Thankfully IT can mitigate these risks by applying suitable user, network, and application controls.
The Risks of BYOD
The risks introduced by BYOD include, but are not limited to, the following:
- Network scanning tools that search any attached network
- Spamming tools that use the corporate bandwidth to send spam emails
- Keyloggers that watch for, and steal, corporate logins
- Accessing websites that are against corporate policy
- Over-running IT with support calls for untrusted, and potentially unsupported, devices
- Loss of data or loss of devices and the data on them
The corporate IT department should thus take the security-stance that any employee network used for web and email access is untrusted, as are the devices connected to them.
There are five things that can limit your organisation’s BYOD exposure.
- Make BYOD the exception to the rule
This is a limitation program that only lets specific end-user roles use personal devices on the corporate network, for example, 100 per cent-mobile users or senior executives.
It doesn’t make BYOD safe but it can reduce the scope and attack surface. This of course doesn’t stop any given employee from using their personal device for business work, or even their business device for personal use.
2. Leverage community self-support
To mitigate the risk, and impact, of overwhelming the IT service desk with the need to support an impossible number of personal devices, provide a wiki community where BYOD’ers can help each other.
This can be a successful strategy when employees are using the same, popular consumer-grade devices such as Android phones, as they tend to have the same initial and then usability issues.

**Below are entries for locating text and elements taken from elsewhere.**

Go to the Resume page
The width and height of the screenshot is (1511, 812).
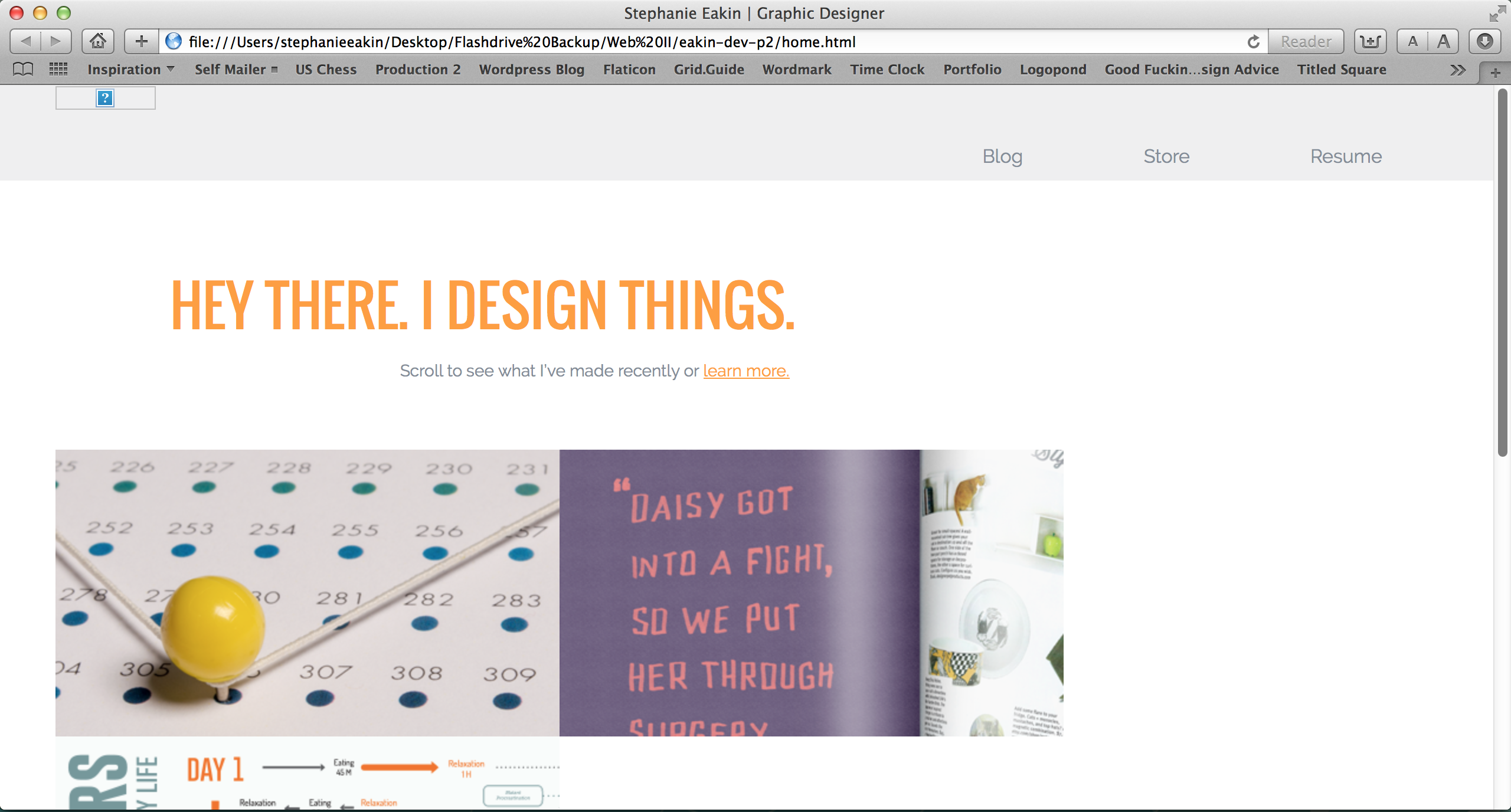click(x=1346, y=156)
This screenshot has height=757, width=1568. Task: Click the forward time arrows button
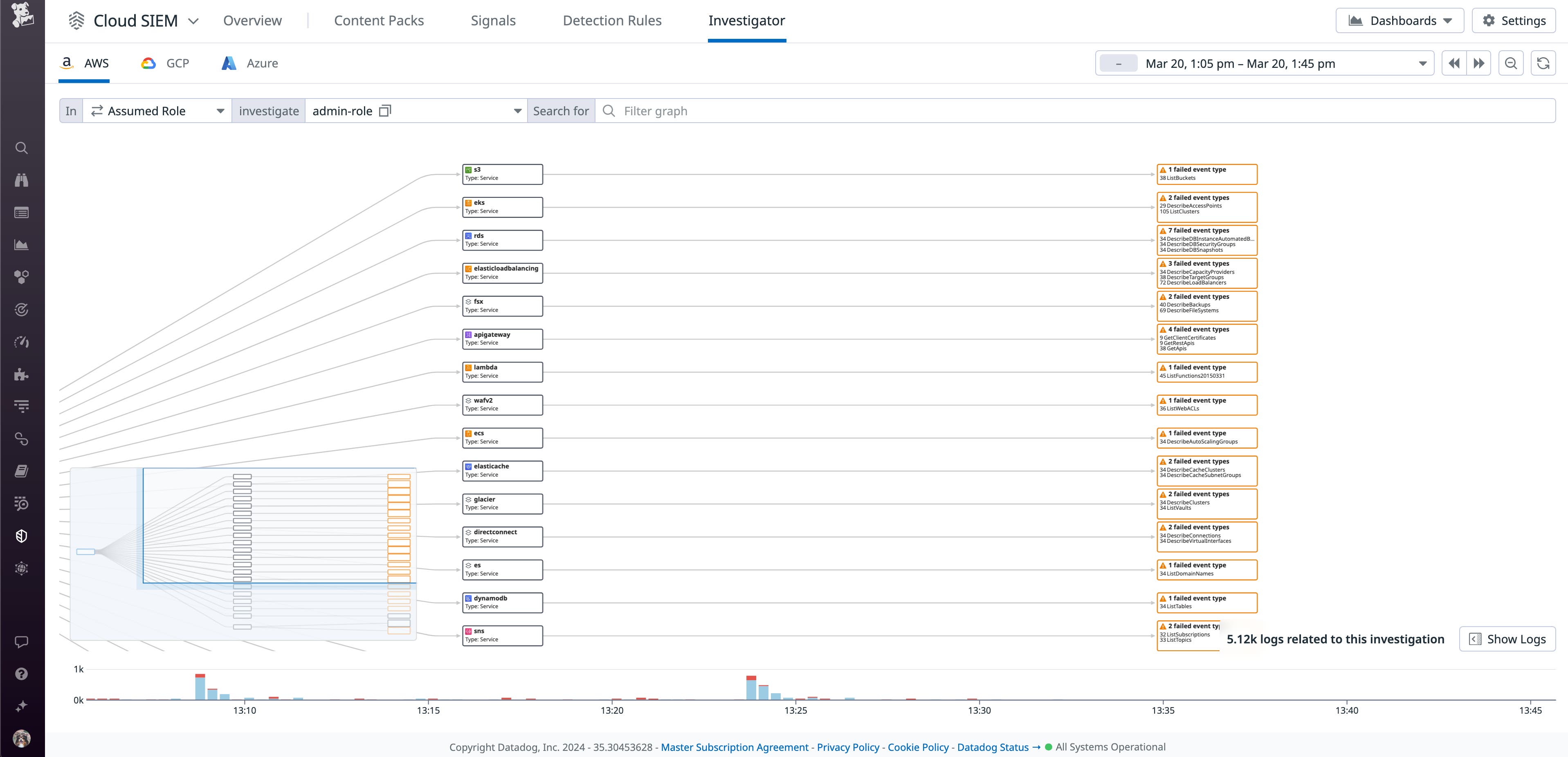click(x=1479, y=63)
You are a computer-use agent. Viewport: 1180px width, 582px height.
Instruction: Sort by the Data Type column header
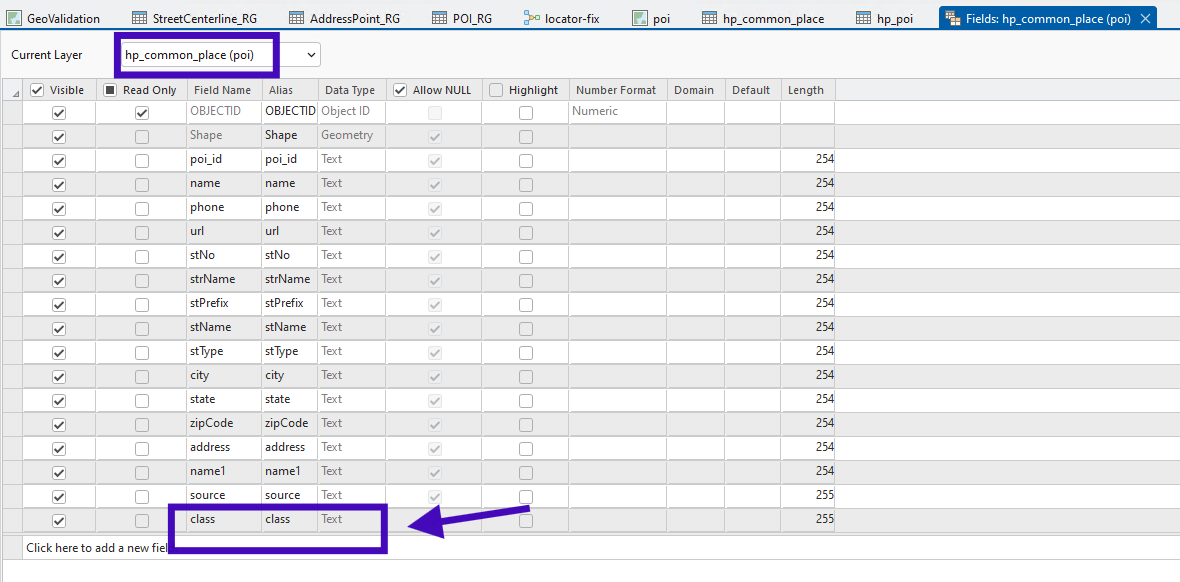click(x=350, y=90)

Corporate IT can also provide FAQs and other self-service knowledge articles for things like how to set up corporate email on Android, iOS, and Windows devices where appropriate.
3. Zero-trust network
This is the abovementioned approach where IT adopts the policy of not trusting any device or “open” corporate network, such as those connecting to the Internet. For example, many corporate systems are now software-as-a-service and thus accessed via a browser or mobile application over the corporate network and then the Internet.
Additionally, access to sensitive systems, such as HR systems, can be restricted to trusted devices (i.e. not BYOD) via secure identification mechanisms and network controls.

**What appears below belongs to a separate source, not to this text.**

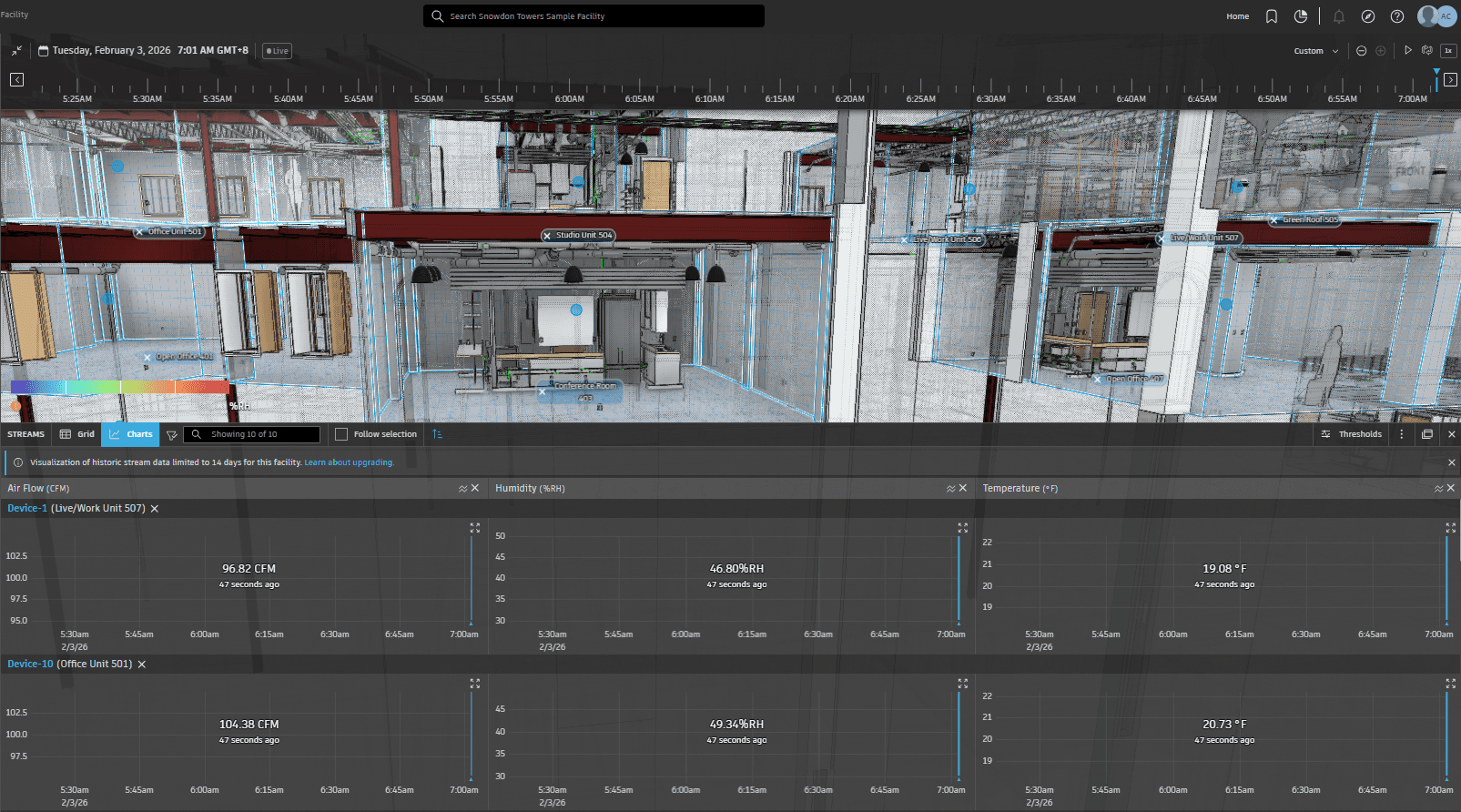This screenshot has height=812, width=1461.
Task: Open the pie chart dashboard icon
Action: pyautogui.click(x=1301, y=16)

4. Trusted end-point on untrusted device
While mobile device management (MDM) tools are already popular, there’s also a management approach that separates out the device, applications, and data. For mobile devices, such as laptops, the end user can self-install a virtual desktop to represent a trusted end-point on an untrusted device.
There are very mature solutions on the market, even for smartphones, such that IT can support the trusted end-point but leave the end user to manage the rest of the device.
5. Identity and access management
Identity systems from vendors such as Microsoft, VMware, and Okta can uniquely identify an end user, link them to a device and location, and then use ticketing systems to allow them to single sign-on to multiple corporate systems.
These are self-service and therefore require minimal end-user IT support. Plus, they offer detailed logs of who accessed which systems, when, and from where, to provide a suitable audit log for compliance purposes and random security checks.